-- ENTRIES --
-- BEGIN --

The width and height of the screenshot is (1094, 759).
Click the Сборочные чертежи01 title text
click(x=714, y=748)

-- END --
-- BEGIN --

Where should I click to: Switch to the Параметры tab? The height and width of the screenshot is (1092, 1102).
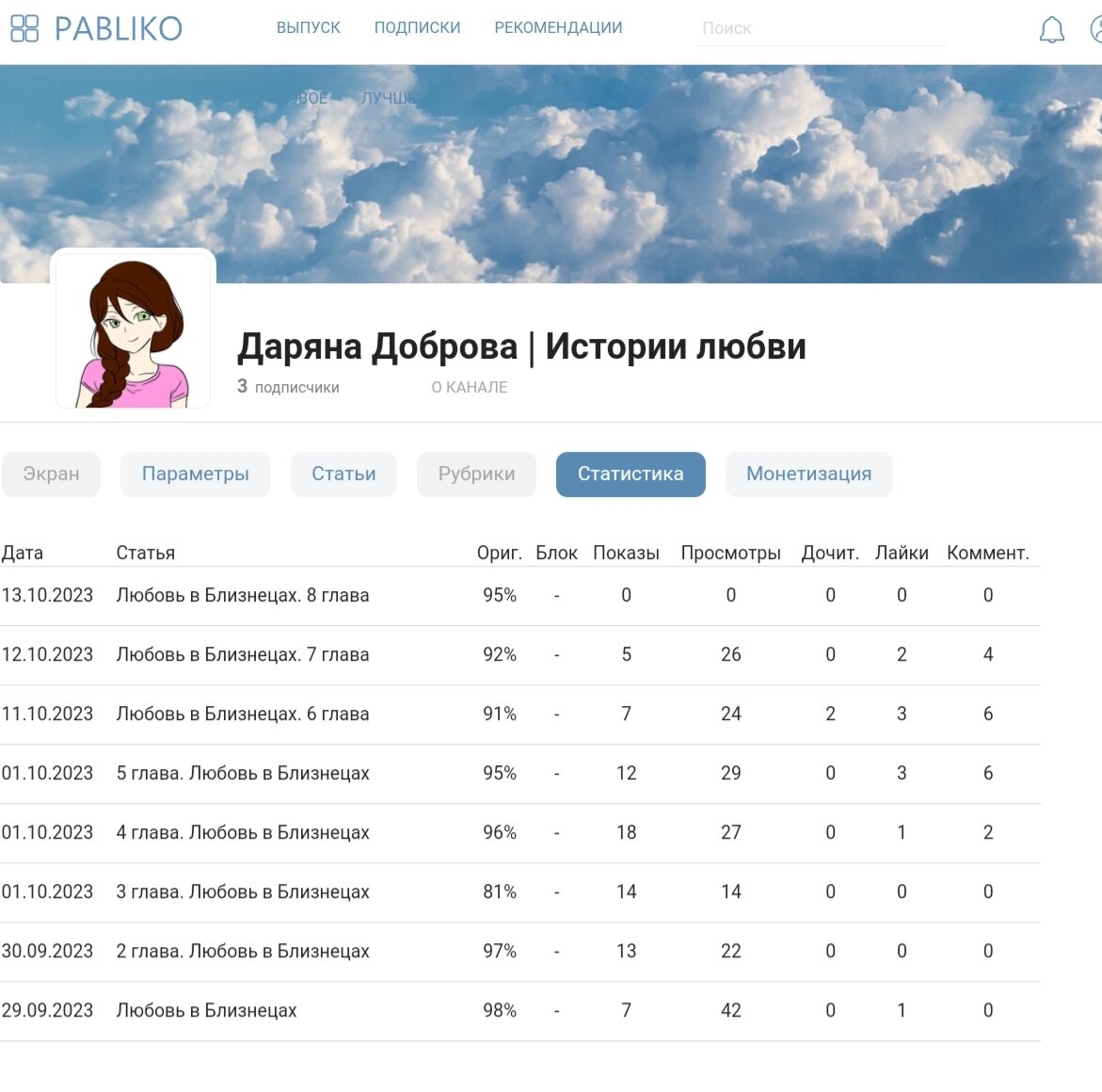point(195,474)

-- END --

-- INSTRUCTIONS FOR THE TASK --
Rewrite the entries as a numbered list, starting with the line that contains "The width and" and ending with the line that contains "click(x=714, y=748)", both included. Leave out any blank lines.

-- REPLY --
1. The width and height of the screenshot is (1094, 759).
2. Click the Сборочные чертежи01 title text
3. click(x=714, y=748)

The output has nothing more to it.